TASK DETAILS
Leaving out all pictures, reproduce the entries below exactly, from the first line through the line that contains "[Subscribe] (1034, 1461)".
§ §
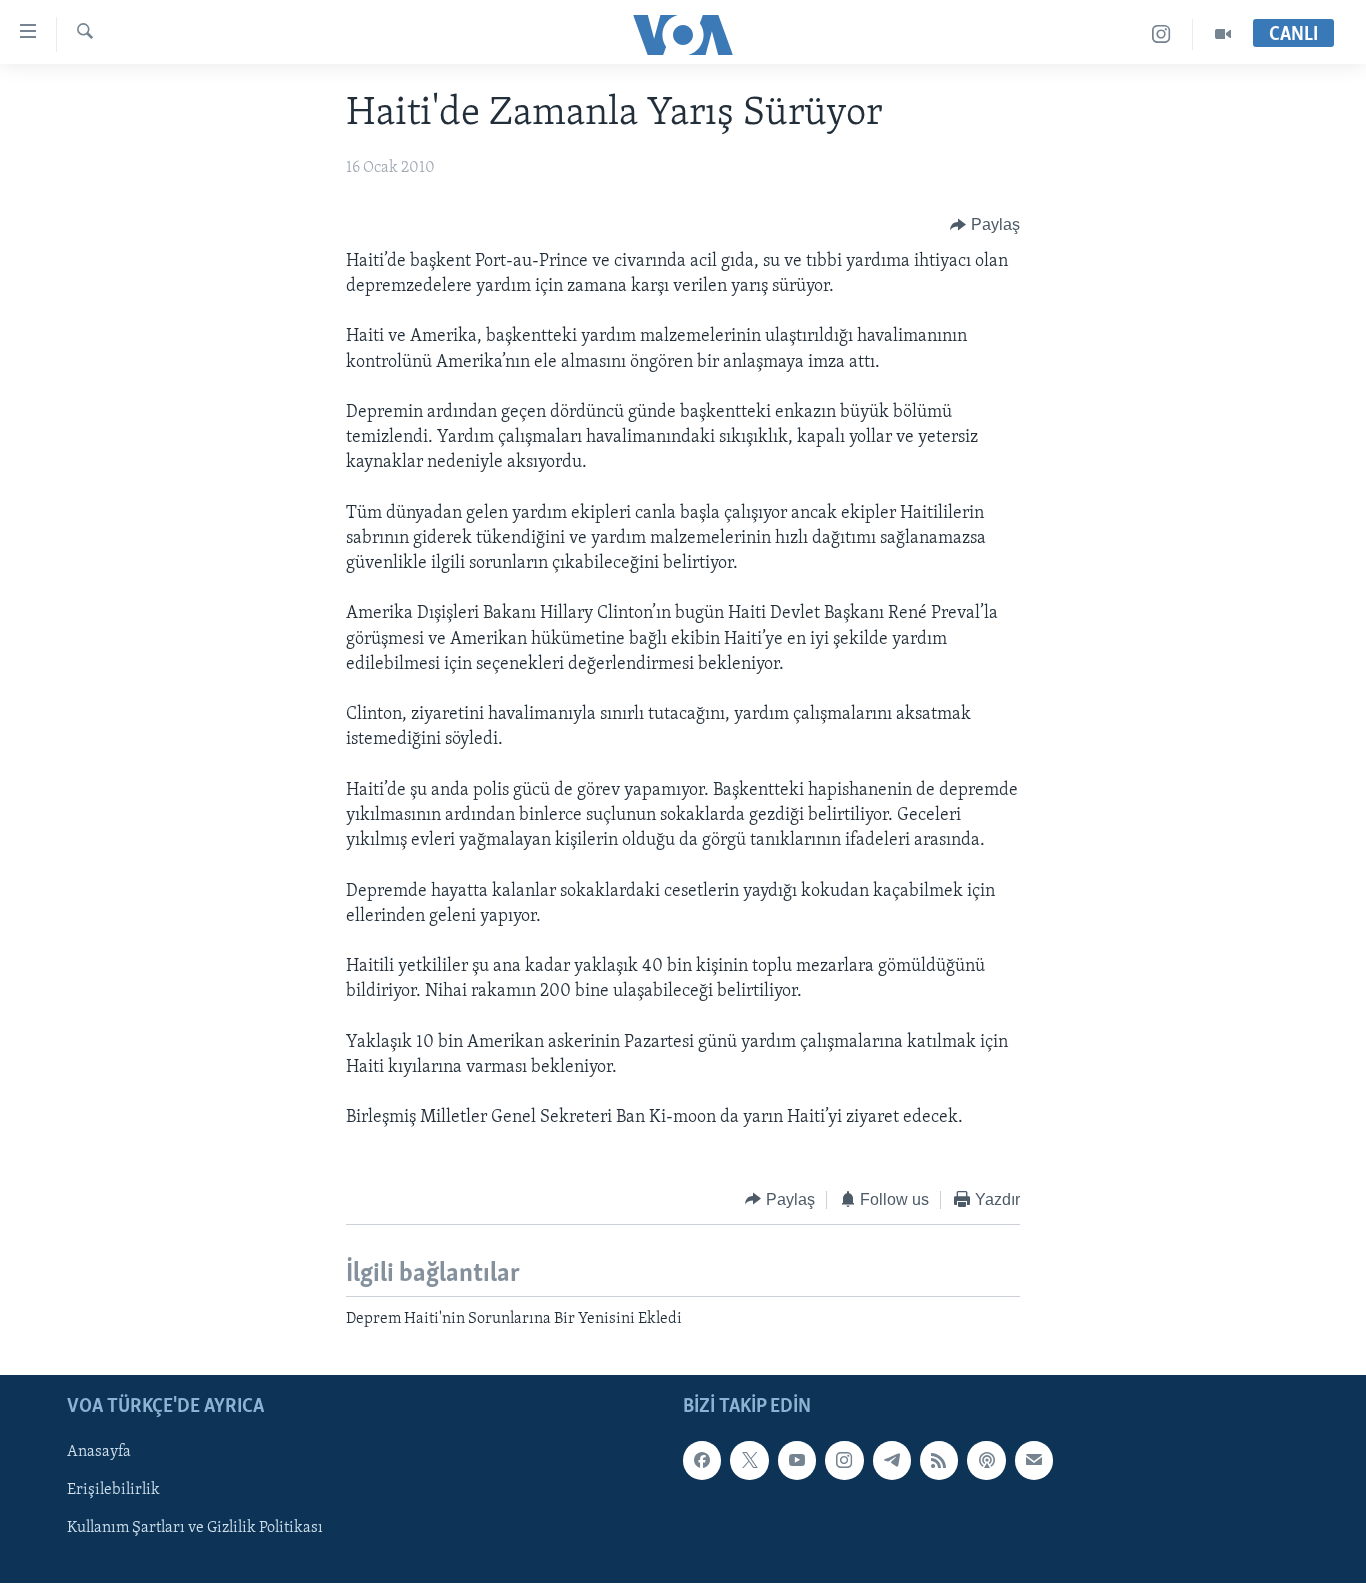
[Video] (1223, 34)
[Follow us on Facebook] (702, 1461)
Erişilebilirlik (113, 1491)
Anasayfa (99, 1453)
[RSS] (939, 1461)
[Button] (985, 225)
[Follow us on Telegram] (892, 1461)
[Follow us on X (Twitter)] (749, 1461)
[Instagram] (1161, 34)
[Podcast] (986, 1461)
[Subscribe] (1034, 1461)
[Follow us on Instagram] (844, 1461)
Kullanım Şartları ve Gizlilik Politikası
§ §
THE ANSWER
[Video] (1223, 34)
[Follow us on Facebook] (702, 1461)
Erişilebilirlik (113, 1491)
Anasayfa (99, 1453)
[RSS] (939, 1461)
[Button] (985, 225)
[Follow us on Telegram] (892, 1461)
[Follow us on X (Twitter)] (749, 1461)
[Instagram] (1161, 34)
[Podcast] (986, 1461)
[Subscribe] (1034, 1461)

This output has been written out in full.